Our Story


Who We Are


FAMOHIO 2021 is now history and was a very successful endeavor as evidenced by the approximately 100 families who attended all or part over the course of the weekend. Virtual events have challenges, but also allow folks who could not travel or stay for the entire weekend to attend. Attendees found their own niches and enjoyed sessions from mental health to cooking with Chef Mike making scrumptious mac and cheese aka “creamy dreamy mac and cheese!”

Coming together, seeing old friends and making new friends while engaging in education has always been the hallmark of FAMOHIO. Learning about new treatments and the latest products on the market to help the community engage in their plan of care is also a valuable objective of FAMOHIO. All these experiences help the community live their best life with a bleeding disorder. And, all these experiences were available at FAMOHIO 2021!

The FAMOHIO board would like to thank all the presenters who shared their knowledge and time with us. Sessions on Von Willebrand Disease and new products in tandem with advocacy and insurance challenges gave everyone something to choose. Denny Baker and his side kick, Arnold added levity and fun to our time together. Our program also could not occur without the generous financial contributions from our benefactors. Your ongoing support is greatly appreciated. And, kudos to those who headed up our specialized rooms such as the Vendor Meet and Greet, Women’s Room, Men’s Den and the Crew’s In.
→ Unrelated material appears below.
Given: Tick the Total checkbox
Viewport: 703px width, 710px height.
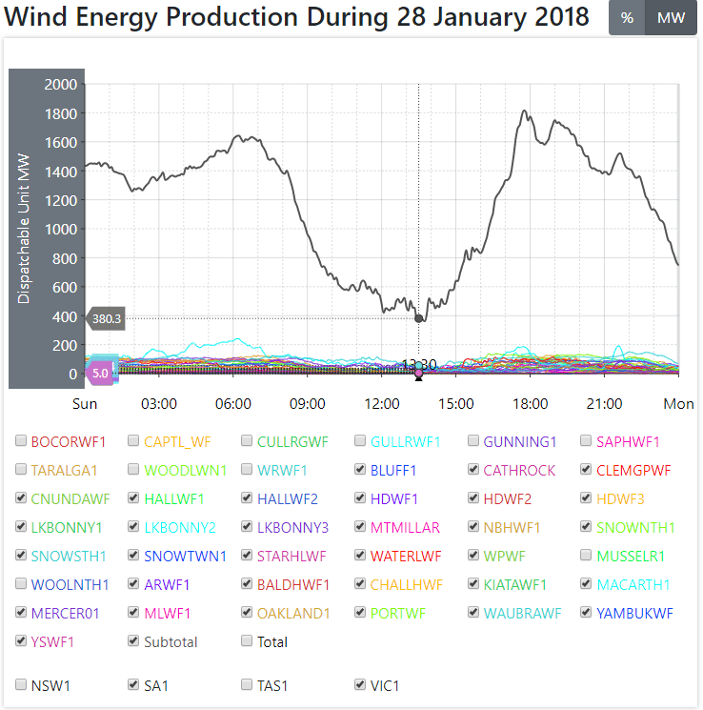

We all enjoyed the yoga break and the cookie contest along with the excitement of Jeopardy and the Science Fair. Last but not least we thank our board and event leader, Lisa Raterman from L.A. Raterman and Associates. Lisa ensures the weekend remains top notch.

Please take a moment to review the 2021 program book that is posted above under Past Events. Whether you were able to attend or if you missed FAMOHIO this year, the review promises to engage your interest and make you anticipate next year’s event. We hope to meet in person next year! Mark your calendars for August 5-7, 2022. Details and registration will be posted to this website and shared via Face Book next Spring!


For nearly 30 years, approximately 400 adults and children in the bleeding disorder community from across Ohio have come together to share an incredible weekend of education, activities, networking, and fun! The board of FAMOHIO, Inc. starts planning each January meeting quarterly or more frequently, to develop the best weekend possible.


FAMOHIO,Inc. annually recognizes individuals and organizations that have made a significant contribution to or impact in the bleeding disorders community. If you know of an individual or organization, deserving such an award, please submit a nomination identifying the person and explaining why that person should receive an award to FAMOhioInfo@gmail.com.


Many volunteer hours of hard work are donated by dozens of community members, interested parties, industry groups and the FAMOHIO, Inc. Board of Directors.

FAMOHIO, INC. Founding Fathers

In March of 1992, during the AIDS (acquired immunodeficiency syndrome) crises, six men came together to discuss their future and the future of their blood brothers. These men all carried the diagnosis of hemophilia and as a result of treatment for hemophilia had contracted HIV (human immunodeficiency virus). Instead of wallowing in self-pity they channeled their anger and feelings toward a positive goal. These men believed education was the key to ensuring the future for all people affected with bleeding disorders. In the summer of 1992, their creation, a state-wide, educational symposium was held called FAMOHIO. That year, FAMOHIO was the acronym for “first annual meeting of hemophiliacs in Ohio.” Going forward, FAMOHIO became known as “family annual meeting of hemophiliacs in Ohio.”

In the beginning the attendees generally carried the diagnosis of hemophilia. As time progressed the meeting grew in size to include people and families living or treated in Ohio with numerous bleeding disorders. The FAMOHIO founders believed that an annual meeting of people/families with bleeding disorders provided opportunities for shared information and increased knowledge through education and camaraderie. The current FAMOHIO board shares the founders’ beliefs.

The positive rippling effects of FAMOHIO are difficult to quantify. However, attendees largely agree that the FAMOHIO experience provides increased knowledge and a better understanding of how to live with a bleeding disorder.